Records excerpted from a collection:
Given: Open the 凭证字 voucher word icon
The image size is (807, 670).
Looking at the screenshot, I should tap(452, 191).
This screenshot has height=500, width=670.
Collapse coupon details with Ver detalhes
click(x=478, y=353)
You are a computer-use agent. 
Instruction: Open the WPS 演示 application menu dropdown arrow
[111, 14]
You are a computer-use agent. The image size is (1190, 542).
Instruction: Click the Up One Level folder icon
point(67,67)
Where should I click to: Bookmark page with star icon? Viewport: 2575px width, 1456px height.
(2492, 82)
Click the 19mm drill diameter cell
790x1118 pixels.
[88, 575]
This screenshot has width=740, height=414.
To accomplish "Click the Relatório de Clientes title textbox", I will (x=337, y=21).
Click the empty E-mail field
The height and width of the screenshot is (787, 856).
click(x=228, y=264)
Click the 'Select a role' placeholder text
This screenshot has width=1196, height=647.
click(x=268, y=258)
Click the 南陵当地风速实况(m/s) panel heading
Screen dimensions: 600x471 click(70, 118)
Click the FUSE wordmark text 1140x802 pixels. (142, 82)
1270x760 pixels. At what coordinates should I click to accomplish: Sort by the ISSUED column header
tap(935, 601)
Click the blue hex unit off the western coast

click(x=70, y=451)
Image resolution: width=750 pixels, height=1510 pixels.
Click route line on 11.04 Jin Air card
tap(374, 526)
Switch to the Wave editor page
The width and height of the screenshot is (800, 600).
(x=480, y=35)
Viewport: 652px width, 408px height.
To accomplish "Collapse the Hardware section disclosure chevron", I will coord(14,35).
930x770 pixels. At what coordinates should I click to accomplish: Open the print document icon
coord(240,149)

→ **Given instruction**: Copy out the listing above line for line, exactly as it appears.

→ **Answer to this task**:
Given: Open the 凭证字 voucher word icon
The image size is (807, 670).
Looking at the screenshot, I should tap(452, 191).
This screenshot has height=500, width=670.
Collapse coupon details with Ver detalhes
click(x=478, y=353)
You are a computer-use agent. 
Instruction: Open the WPS 演示 application menu dropdown arrow
[111, 14]
You are a computer-use agent. The image size is (1190, 542).
Instruction: Click the Up One Level folder icon
point(67,67)
Where should I click to: Bookmark page with star icon? Viewport: 2575px width, 1456px height.
(2492, 82)
Click the 19mm drill diameter cell
790x1118 pixels.
[88, 575]
This screenshot has width=740, height=414.
To accomplish "Click the Relatório de Clientes title textbox", I will (x=337, y=21).
Click the empty E-mail field
The height and width of the screenshot is (787, 856).
click(x=228, y=264)
Click the 'Select a role' placeholder text
This screenshot has width=1196, height=647.
click(x=268, y=258)
Click the 南陵当地风速实况(m/s) panel heading
Screen dimensions: 600x471 click(70, 118)
Click the FUSE wordmark text 1140x802 pixels. (142, 82)
1270x760 pixels. At what coordinates should I click to accomplish: Sort by the ISSUED column header
tap(935, 601)
Click the blue hex unit off the western coast

click(x=70, y=451)
Image resolution: width=750 pixels, height=1510 pixels.
Click route line on 11.04 Jin Air card
tap(374, 526)
Switch to the Wave editor page
The width and height of the screenshot is (800, 600).
(x=480, y=35)
Viewport: 652px width, 408px height.
To accomplish "Collapse the Hardware section disclosure chevron", I will coord(14,35).
930x770 pixels. At what coordinates should I click to accomplish: Open the print document icon
coord(240,149)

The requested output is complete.